### WHAT THE EXERCISE ASKS
The lines to reproduce from the material below are those from the one containing "Click in the top Search field" through the one containing "The image size is (1511, 812).", both included; write them out exactly and add nothing.

### DATA PROVIDED
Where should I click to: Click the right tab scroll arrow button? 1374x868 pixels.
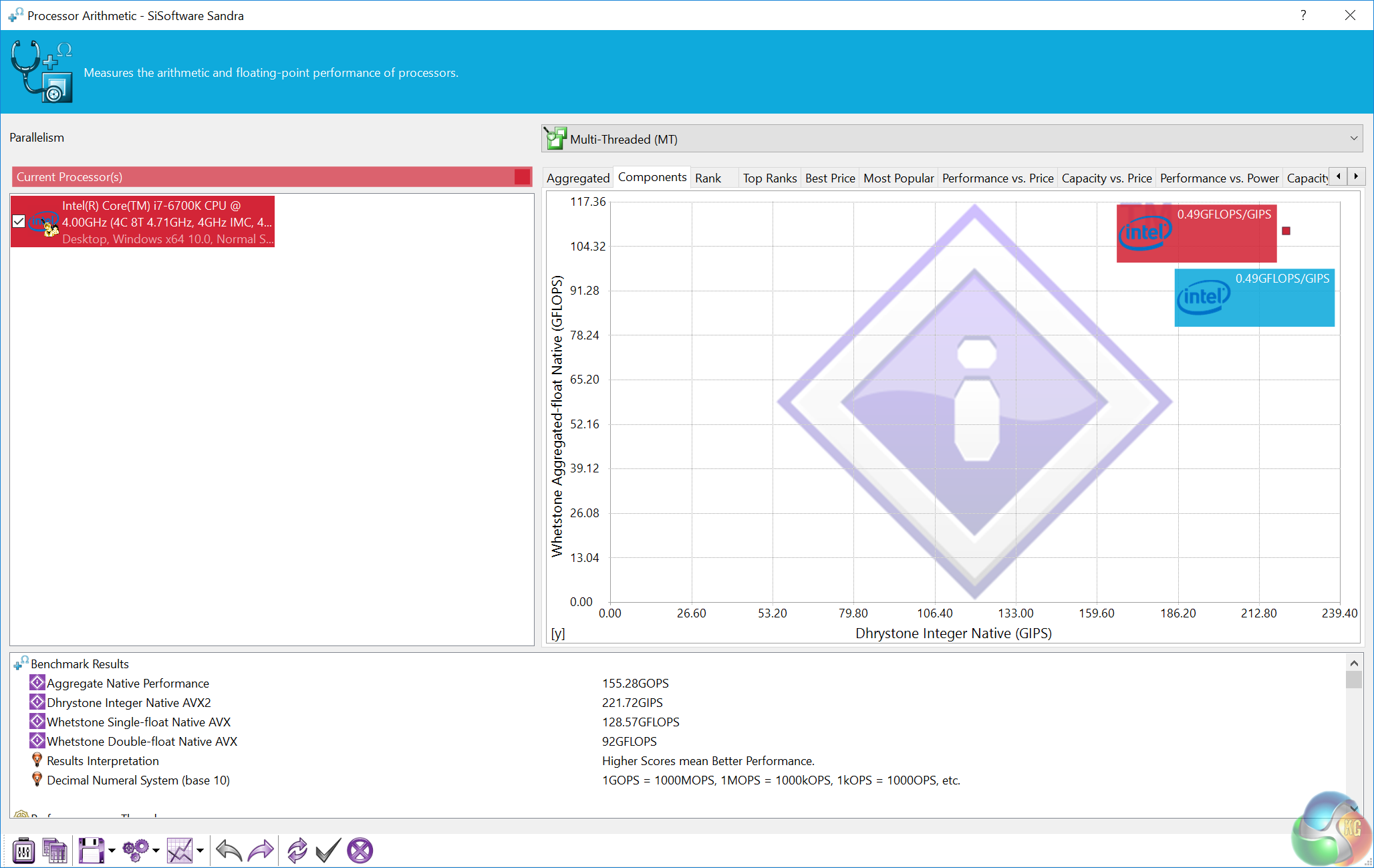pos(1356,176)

--

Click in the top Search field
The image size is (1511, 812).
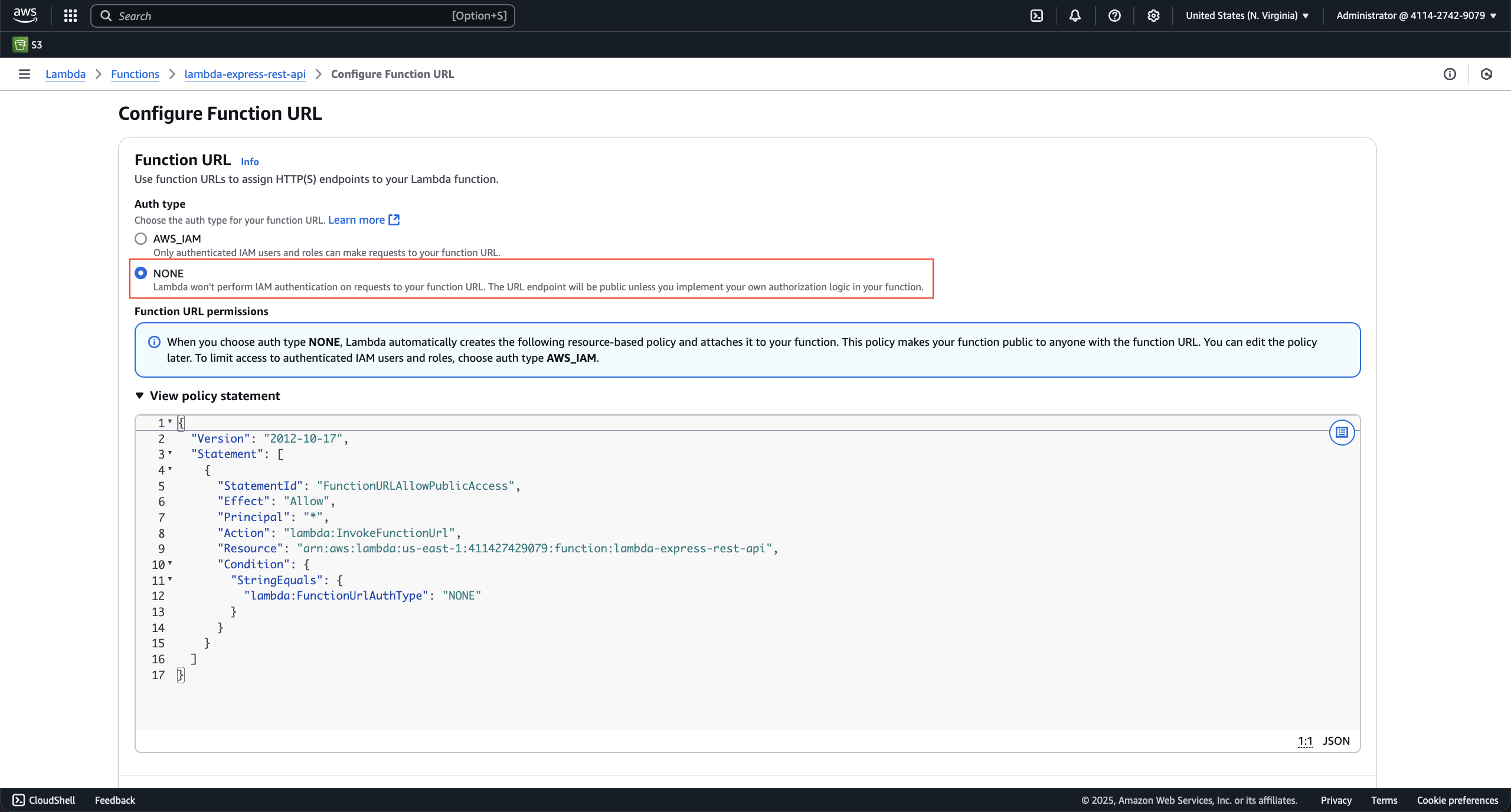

--

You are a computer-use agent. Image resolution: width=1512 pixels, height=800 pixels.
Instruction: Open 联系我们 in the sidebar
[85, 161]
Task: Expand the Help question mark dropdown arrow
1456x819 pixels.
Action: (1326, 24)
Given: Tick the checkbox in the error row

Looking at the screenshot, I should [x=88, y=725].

### RESPONSE TO THIS TASK
Click in the top Search field
The image size is (1511, 812).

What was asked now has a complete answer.